══ Data supplied ══

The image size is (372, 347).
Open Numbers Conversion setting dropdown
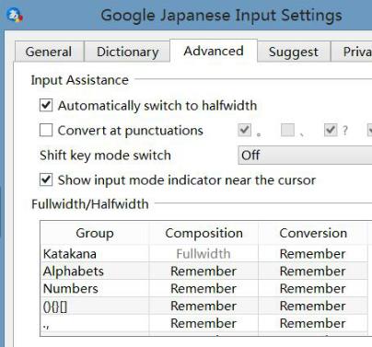click(x=313, y=289)
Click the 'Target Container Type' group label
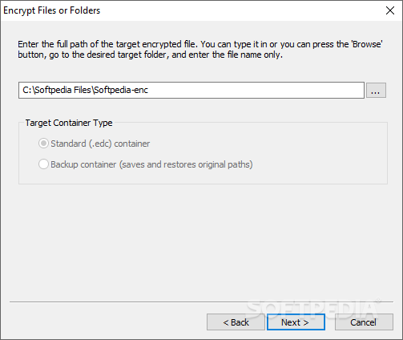Image resolution: width=403 pixels, height=340 pixels. coord(69,123)
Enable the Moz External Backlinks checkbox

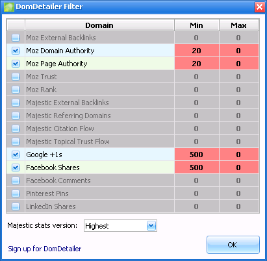click(x=16, y=38)
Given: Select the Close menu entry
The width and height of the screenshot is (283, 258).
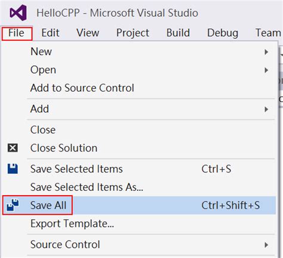Looking at the screenshot, I should pos(43,130).
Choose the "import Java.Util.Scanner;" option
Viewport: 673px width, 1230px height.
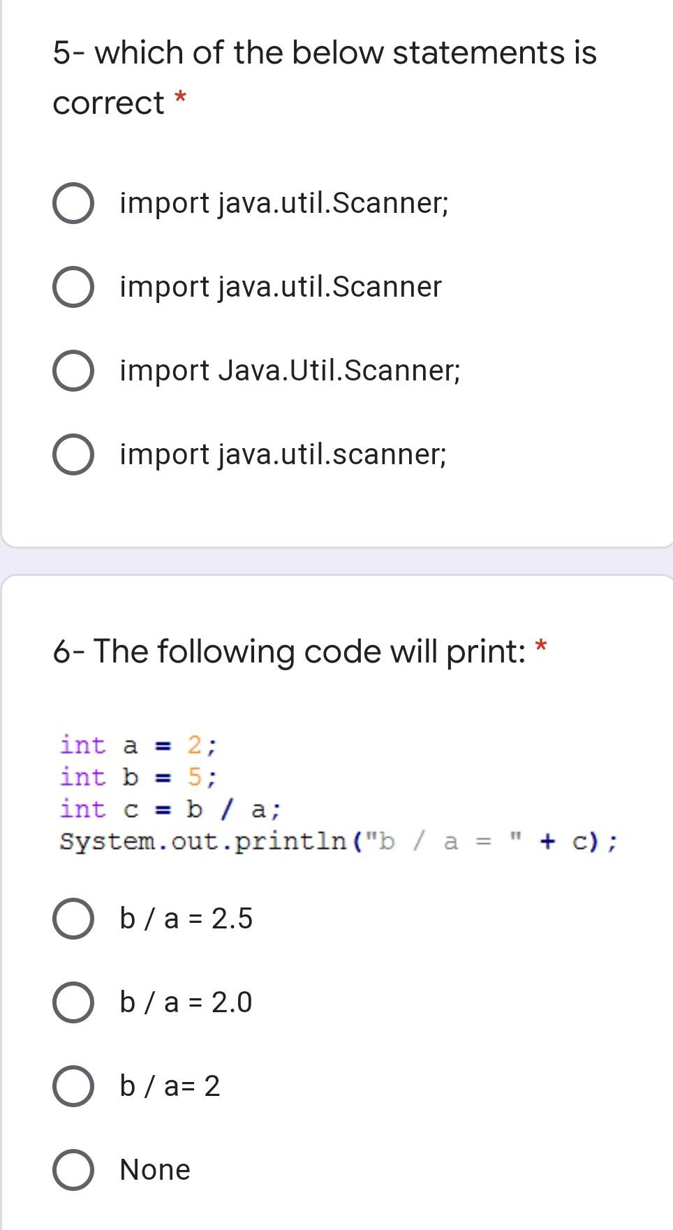[73, 371]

═══

# Task statement
Leave out the pictures and retype the rest of the entries exactly.

# Answer section
The image size is (372, 347).
Open Numbers Conversion setting dropdown
click(x=313, y=289)
Click the 'Target Container Type' group label
Image resolution: width=403 pixels, height=340 pixels. coord(69,123)
Enable the Moz External Backlinks checkbox

click(x=16, y=38)
Given: Select the Close menu entry
The width and height of the screenshot is (283, 258).
Looking at the screenshot, I should pos(43,130).
Choose the "import Java.Util.Scanner;" option
Viewport: 673px width, 1230px height.
[73, 371]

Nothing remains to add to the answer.